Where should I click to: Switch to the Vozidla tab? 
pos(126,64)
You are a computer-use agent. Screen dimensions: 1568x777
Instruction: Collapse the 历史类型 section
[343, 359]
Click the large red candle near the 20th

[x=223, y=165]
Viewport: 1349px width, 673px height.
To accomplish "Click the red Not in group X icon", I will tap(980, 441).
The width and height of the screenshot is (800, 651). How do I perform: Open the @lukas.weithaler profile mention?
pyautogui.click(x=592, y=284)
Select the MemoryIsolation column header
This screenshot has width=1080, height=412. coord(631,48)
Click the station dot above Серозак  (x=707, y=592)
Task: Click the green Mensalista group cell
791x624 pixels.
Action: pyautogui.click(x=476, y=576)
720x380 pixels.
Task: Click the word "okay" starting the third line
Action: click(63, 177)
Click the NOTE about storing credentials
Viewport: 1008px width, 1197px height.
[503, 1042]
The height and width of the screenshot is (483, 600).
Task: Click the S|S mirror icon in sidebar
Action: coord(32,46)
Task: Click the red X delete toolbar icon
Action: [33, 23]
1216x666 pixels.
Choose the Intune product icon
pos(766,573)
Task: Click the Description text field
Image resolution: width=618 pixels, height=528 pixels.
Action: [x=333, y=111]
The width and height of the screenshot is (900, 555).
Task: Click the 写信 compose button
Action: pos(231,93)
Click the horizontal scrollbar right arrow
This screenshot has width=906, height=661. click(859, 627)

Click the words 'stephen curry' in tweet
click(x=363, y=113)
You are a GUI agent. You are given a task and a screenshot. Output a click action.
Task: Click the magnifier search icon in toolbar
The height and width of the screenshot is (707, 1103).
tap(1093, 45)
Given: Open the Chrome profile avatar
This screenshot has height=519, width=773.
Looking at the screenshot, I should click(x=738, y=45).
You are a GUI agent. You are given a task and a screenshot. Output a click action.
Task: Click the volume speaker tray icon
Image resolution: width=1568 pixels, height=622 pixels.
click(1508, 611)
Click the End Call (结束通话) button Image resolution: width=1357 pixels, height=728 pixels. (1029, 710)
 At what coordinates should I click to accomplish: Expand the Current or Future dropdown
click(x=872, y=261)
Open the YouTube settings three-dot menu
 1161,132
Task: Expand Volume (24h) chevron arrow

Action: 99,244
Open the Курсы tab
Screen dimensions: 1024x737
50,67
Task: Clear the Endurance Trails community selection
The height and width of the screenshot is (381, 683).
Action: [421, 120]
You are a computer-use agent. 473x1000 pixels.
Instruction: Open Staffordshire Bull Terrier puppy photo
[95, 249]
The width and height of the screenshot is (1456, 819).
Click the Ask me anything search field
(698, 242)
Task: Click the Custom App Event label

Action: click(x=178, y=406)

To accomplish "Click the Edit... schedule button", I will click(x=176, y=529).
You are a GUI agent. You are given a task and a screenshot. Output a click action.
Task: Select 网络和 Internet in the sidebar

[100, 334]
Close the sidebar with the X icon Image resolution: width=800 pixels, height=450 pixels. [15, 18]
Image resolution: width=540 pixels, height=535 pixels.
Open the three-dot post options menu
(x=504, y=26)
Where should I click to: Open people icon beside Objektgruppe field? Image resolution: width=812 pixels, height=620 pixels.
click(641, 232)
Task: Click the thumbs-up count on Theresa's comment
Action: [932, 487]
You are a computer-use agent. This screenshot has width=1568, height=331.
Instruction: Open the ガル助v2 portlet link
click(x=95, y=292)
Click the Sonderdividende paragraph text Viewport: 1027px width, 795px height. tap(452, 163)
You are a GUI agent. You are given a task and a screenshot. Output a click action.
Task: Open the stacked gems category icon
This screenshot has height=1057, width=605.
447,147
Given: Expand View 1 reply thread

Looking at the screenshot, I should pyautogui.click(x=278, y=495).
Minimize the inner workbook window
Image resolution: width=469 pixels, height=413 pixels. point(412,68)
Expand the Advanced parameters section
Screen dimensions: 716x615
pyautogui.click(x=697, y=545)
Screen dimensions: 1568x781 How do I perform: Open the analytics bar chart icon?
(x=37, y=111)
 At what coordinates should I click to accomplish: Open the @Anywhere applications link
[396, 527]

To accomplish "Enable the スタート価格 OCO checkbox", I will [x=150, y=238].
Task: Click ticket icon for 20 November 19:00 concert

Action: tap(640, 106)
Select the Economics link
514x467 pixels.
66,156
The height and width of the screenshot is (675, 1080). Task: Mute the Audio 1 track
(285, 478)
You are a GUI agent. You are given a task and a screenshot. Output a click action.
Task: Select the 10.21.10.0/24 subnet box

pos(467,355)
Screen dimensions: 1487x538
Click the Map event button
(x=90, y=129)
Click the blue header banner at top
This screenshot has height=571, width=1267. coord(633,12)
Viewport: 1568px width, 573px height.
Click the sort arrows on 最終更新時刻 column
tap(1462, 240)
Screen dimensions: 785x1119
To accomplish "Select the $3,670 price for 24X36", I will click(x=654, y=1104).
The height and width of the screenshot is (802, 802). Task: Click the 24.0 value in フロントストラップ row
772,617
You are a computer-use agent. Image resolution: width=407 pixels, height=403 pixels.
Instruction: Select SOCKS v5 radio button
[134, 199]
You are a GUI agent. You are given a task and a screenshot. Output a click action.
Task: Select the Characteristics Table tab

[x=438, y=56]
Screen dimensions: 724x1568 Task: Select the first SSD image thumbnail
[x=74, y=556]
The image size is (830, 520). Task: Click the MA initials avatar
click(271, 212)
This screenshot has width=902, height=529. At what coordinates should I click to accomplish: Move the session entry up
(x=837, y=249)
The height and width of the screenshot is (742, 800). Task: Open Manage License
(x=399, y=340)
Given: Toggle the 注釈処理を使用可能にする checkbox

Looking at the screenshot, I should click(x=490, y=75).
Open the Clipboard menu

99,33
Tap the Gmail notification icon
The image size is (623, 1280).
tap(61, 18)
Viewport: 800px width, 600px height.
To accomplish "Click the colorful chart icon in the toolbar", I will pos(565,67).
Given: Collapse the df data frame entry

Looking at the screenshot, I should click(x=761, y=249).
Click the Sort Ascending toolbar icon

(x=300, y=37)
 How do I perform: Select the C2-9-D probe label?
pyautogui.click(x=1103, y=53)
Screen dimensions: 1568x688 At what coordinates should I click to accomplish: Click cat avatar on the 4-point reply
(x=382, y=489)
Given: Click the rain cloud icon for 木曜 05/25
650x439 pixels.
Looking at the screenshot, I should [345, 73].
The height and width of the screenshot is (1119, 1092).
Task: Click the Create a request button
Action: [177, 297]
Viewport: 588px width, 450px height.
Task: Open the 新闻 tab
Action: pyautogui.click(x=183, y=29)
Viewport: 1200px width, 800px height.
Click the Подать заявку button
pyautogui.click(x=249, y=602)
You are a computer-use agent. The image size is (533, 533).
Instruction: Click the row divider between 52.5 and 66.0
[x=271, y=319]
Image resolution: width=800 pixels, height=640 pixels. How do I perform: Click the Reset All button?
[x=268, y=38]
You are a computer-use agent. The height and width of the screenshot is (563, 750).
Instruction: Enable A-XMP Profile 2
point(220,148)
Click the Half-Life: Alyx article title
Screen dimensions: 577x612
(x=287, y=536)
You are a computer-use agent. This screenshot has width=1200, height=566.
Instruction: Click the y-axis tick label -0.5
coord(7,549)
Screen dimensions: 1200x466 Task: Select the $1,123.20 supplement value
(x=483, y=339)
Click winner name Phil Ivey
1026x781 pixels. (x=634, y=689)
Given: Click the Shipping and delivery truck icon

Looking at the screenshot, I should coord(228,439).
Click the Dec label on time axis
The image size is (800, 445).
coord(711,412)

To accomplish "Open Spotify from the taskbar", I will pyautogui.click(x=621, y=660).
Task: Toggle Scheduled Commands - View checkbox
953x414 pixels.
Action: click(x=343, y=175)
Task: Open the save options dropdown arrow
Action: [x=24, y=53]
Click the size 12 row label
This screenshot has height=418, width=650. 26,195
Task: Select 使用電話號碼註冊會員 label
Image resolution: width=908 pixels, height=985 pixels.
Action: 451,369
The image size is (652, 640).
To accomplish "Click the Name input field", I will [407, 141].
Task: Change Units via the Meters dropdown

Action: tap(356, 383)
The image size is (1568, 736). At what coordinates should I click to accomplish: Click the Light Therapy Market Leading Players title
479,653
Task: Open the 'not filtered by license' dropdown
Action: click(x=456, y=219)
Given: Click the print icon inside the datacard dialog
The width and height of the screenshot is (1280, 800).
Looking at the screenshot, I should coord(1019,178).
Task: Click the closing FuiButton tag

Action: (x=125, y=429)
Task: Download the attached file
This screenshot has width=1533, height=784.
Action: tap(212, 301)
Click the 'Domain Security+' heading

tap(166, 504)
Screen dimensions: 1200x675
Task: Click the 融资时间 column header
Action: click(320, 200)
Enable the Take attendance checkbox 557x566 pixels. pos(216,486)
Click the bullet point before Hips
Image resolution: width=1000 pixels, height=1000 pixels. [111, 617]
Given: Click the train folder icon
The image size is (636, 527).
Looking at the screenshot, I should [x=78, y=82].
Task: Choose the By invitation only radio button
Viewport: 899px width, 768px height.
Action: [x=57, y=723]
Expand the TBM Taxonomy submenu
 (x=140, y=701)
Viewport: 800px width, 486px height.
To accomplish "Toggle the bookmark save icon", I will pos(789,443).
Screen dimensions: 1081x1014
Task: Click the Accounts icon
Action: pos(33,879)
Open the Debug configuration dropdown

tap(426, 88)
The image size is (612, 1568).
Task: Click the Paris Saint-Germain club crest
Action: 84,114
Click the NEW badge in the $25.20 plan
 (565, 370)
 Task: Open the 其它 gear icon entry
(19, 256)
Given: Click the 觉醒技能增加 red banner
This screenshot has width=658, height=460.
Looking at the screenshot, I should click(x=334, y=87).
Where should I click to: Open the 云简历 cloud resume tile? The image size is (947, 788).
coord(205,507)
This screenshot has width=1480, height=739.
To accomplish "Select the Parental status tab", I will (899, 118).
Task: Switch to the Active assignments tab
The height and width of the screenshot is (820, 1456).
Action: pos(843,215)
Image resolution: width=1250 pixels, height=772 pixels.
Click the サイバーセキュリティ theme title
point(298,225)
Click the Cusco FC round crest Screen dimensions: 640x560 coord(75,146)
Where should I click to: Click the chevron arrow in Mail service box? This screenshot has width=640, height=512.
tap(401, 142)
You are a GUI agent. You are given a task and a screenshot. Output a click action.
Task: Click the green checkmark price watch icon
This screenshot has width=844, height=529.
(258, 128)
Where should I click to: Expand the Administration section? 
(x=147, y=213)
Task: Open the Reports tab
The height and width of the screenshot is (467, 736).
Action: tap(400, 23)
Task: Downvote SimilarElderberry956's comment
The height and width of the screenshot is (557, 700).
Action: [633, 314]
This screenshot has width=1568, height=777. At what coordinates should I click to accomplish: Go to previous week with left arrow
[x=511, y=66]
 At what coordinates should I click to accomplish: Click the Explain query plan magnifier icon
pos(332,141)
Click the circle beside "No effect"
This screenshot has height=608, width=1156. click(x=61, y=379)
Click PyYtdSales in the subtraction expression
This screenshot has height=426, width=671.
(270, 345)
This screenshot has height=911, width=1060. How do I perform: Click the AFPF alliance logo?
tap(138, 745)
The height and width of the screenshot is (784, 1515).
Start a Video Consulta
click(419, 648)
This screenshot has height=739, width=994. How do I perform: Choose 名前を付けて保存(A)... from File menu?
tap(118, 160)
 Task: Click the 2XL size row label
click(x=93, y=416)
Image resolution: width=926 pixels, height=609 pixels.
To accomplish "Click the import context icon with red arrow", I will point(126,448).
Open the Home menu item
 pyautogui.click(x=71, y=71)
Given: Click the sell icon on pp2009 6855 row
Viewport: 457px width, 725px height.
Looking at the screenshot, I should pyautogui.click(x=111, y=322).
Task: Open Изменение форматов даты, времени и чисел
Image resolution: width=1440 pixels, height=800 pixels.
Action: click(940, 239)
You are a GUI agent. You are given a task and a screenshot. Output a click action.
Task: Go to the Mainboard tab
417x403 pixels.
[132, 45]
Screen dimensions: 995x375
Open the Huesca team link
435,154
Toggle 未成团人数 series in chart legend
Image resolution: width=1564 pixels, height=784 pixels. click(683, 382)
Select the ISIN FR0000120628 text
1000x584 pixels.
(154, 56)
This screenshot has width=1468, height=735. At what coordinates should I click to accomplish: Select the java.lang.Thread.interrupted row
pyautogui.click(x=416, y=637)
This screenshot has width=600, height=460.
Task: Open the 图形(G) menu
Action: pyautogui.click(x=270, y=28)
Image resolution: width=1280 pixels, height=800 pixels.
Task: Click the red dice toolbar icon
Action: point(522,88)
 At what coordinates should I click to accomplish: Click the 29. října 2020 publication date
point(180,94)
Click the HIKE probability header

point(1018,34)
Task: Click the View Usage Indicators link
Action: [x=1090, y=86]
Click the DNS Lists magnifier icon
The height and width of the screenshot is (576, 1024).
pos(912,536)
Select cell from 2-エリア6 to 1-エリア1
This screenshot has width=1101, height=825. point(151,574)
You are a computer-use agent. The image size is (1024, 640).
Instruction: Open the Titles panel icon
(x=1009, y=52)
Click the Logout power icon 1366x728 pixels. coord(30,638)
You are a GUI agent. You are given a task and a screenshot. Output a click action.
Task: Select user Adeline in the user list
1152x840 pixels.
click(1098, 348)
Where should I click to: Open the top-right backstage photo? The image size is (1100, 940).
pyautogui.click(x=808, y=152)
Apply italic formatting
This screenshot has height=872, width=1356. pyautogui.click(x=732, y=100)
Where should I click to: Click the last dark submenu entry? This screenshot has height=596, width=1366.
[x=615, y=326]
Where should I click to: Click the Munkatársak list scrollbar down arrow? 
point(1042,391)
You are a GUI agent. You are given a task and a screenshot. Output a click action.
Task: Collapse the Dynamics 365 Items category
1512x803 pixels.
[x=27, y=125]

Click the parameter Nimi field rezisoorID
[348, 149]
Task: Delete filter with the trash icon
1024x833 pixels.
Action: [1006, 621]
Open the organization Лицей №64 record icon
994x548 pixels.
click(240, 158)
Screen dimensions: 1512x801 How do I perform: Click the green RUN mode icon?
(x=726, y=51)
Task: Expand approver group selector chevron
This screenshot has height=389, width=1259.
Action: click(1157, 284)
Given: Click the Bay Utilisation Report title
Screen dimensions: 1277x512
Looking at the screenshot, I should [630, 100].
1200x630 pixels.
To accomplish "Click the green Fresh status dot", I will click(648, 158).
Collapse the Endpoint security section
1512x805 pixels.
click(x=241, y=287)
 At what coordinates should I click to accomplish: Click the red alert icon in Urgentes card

·····

__Goal of the exercise__
Only the lines from the one containing "Task: Expand approver group selector chevron" through the one containing "1200x630 pixels." are to be retyped, both boundary lines included, with no other material.

__Response for this exercise__
Task: Expand approver group selector chevron
This screenshot has height=389, width=1259.
Action: click(1157, 284)
Given: Click the Bay Utilisation Report title
Screen dimensions: 1277x512
Looking at the screenshot, I should [630, 100].
1200x630 pixels.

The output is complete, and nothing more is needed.